Now, Classic Blue is a lovely colour; magical, unique, otherworldly almost. It evokes images of deep lakes, evening skies and Mediterranean seas. It is both calming and meditative, yet also alluring, intriguing. It is the colour of summer and, indeed, trying to find classic blue flowers in any other season is daunting. Having given it a lot of thought, we list below the three ‘Classic Blue’ flowers that are both readily available to the luxury event florist and guaranteed to have a real wow factor:
These truly stunning spikes of colour appear in white, pink, peach and purple, but are at their most striking when in a stunning deep blue. Often used in tall arrangements on pedestals, bars and stages, these beautiful specimens are used to create a fountain of vivid blue flowers.
The blue of the cornflower is a colour so striking you could lose yourself! Powerfully intense, these little fluffy petalled blooms are perfect as part of a table-scape. The Dutch painter Johannes Vermeer loved the hue, and the most coveted of all sapphires is named after it. The flower is tiny, so use as part of a rambling collection down the centre of long tables or nestle within larger contrasting flowers to form a dome shape for occasional tables and dining tables.
Hydrangea come in several shades of blue from the palest powder, to the most intense. To make sure we get the right colour for our events, we always ask for Chelsea Blue as in our experience, describing the colour needed to a Chelsea Football fan will get the message across pretty well! At least, we’ve never been let down when ordering this particular colour. These lovely large blooms are perfect for both pedestal designs and as rounded table centre pieces.

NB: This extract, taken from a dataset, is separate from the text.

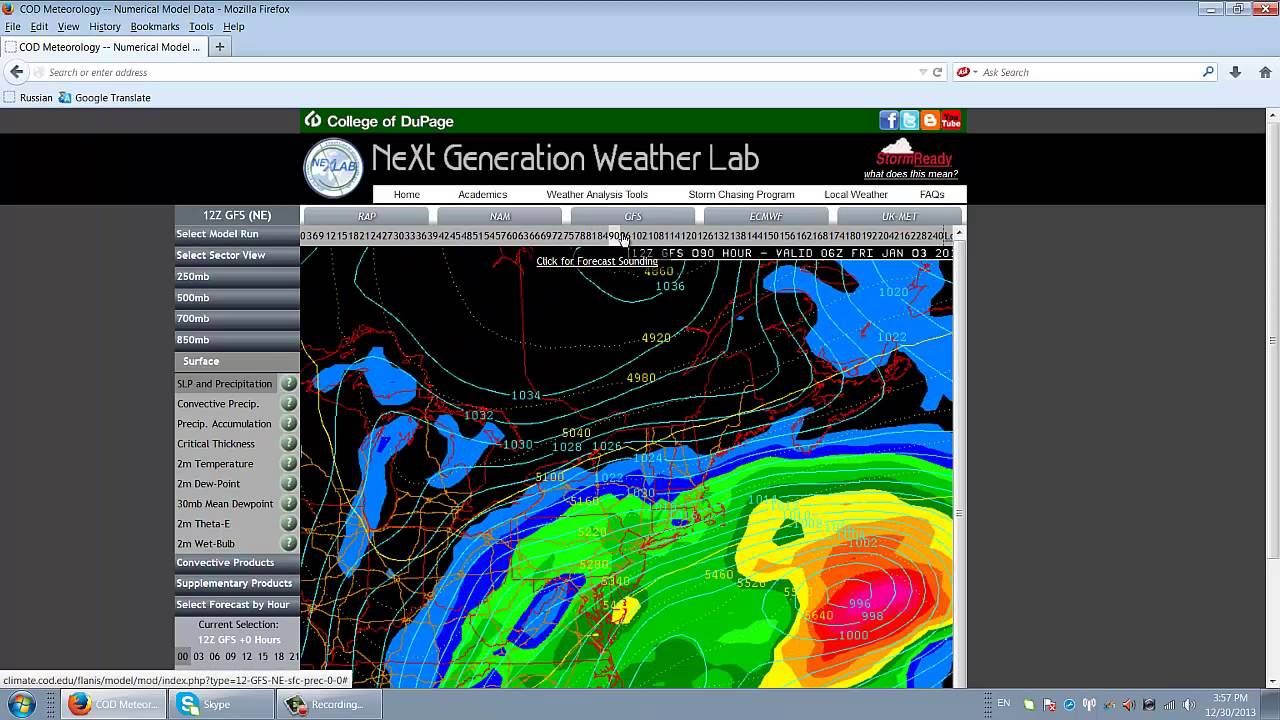The width and height of the screenshot is (1280, 720).
Task: Expand the 250mb product section
Action: (x=237, y=277)

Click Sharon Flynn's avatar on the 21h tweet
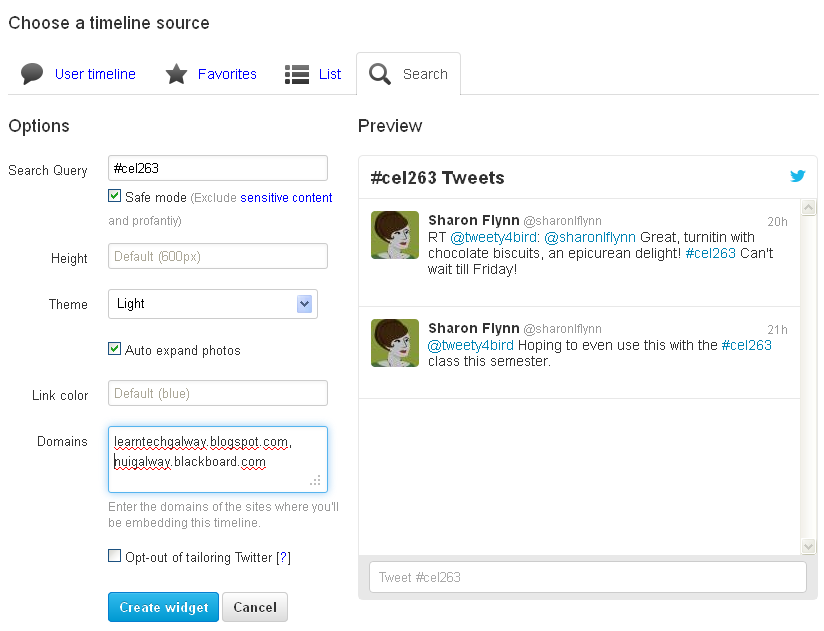(395, 343)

And there we have it. Three stunning varieties of true-blue flowers. We were ‘moderately satisfied’ with this year’s colour theme.
But that was then…..
This is now; spring time and in the midst of a pandemic virus. But there are 2 flowers that have taken on significant meaning for us, which we had overlooked until now:
Nigella (Love in a Mist)
When many of our clients in central London nervously started to plan working from home, we wanted to send them some love, and something interactive they could do at home (we’re nice like that!). So, we sent them some seeds to grow- blue Nigella seeds to be precise.
We wrote on the card:
“To our wonderful clients, a little bit of love (in-a-mist!) for you. We hope these flower seeds bring you a little more joy and some of nature’s beauty to your homes during this difficult time.
Take care, love Hybrid”
Sometimes, a flower arrives at our studio that causes a commotion. Its sheer gloriousness is enough to make us stop in wonder and gets us thinking, what would be the best way to photograph it for our monthly photo shoot.

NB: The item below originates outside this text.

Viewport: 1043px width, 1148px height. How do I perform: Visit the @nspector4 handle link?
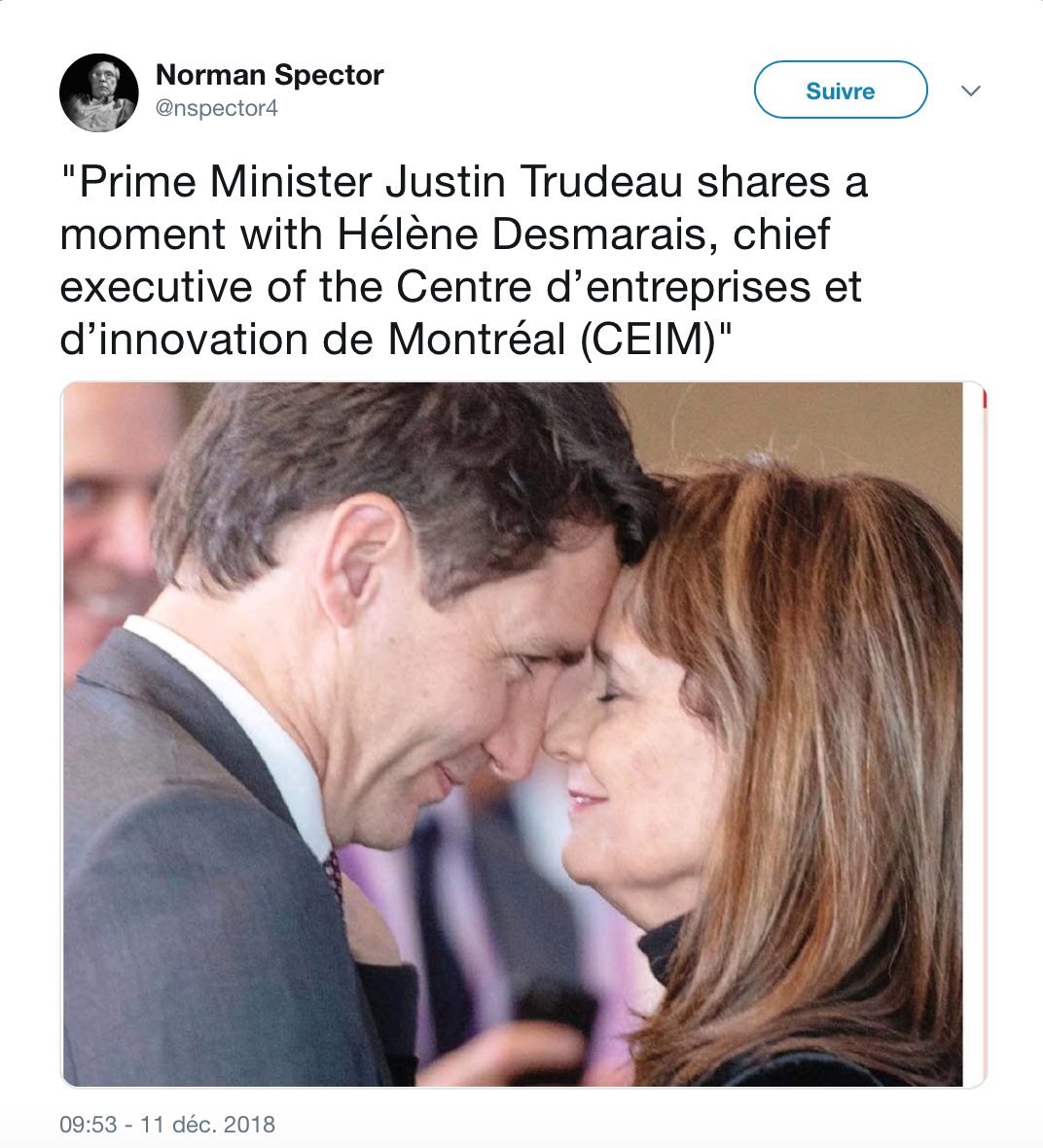tap(217, 108)
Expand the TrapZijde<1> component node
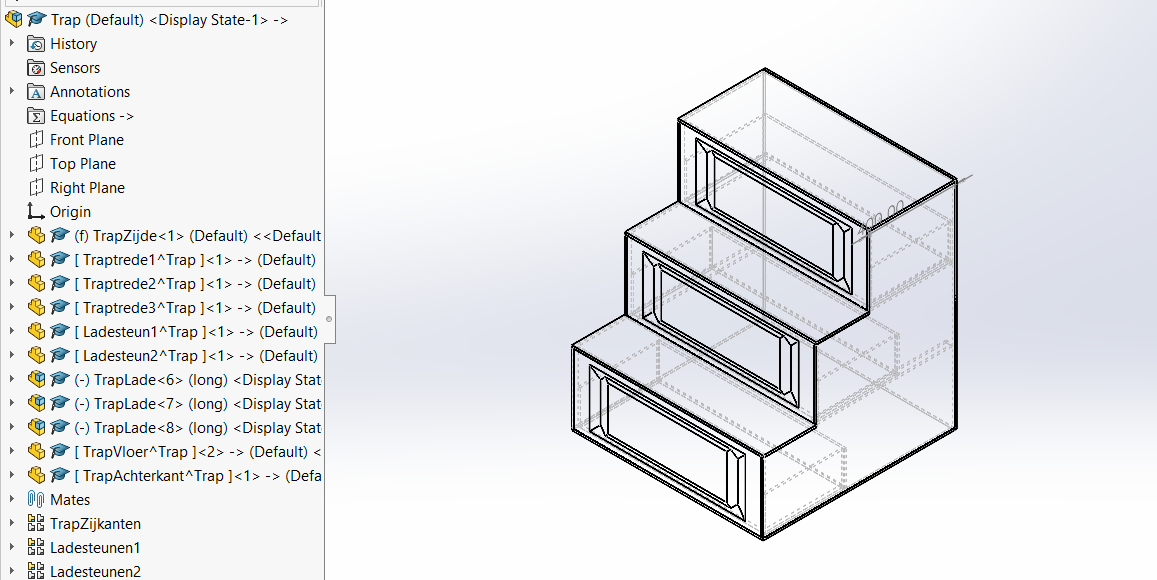1157x580 pixels. click(12, 236)
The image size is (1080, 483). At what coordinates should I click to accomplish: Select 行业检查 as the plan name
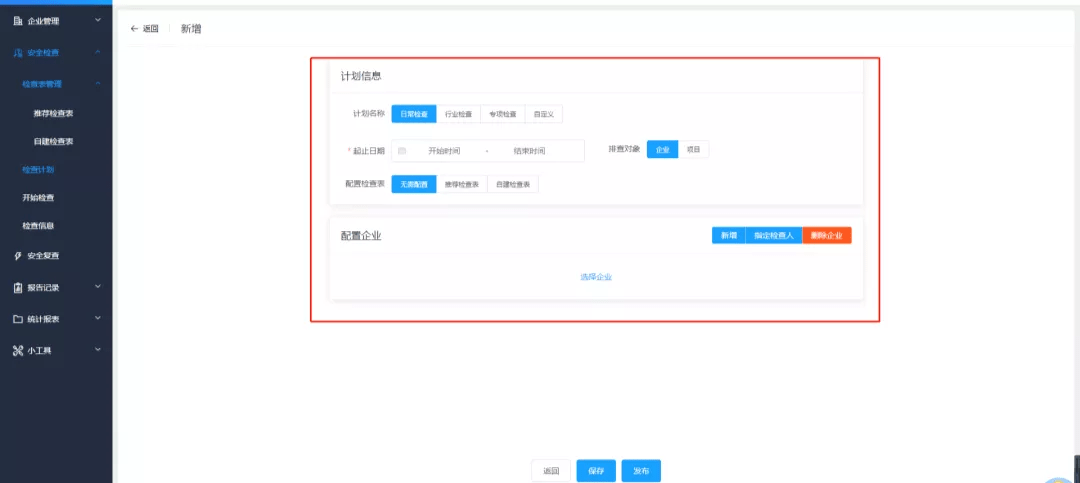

Sadly, we couldn’t pose for March’s shoot before current events caught up with us. But had we done so, we think Forget-me-Nots would have stolen the show. They are the colour of the amazing blue skies that we have been so lucky to see recently and, of course, the colour of our beloved NHS.
One day, when all this is over, maybe there will be a flower that comes to symbolise the seismic change the world has been through. If so, we think it should be blue in colour and represent the spring, we think it should be called ‘Forget – me – not’.
And for those of us in the UK this Classic Blue hue has even more meaning as it represents the NHS.
We wrote on our Instagram:
Thank you to every NHS worker for doing your absolute best, we will never ever forget all that you are doing and if we could send you all the Forget-me-Nots in the world, we would.
And this is why, for the UK at least, Pantone’s Colour of the Year was a pretty good choice. And why we are proud to be feeling pretty blue.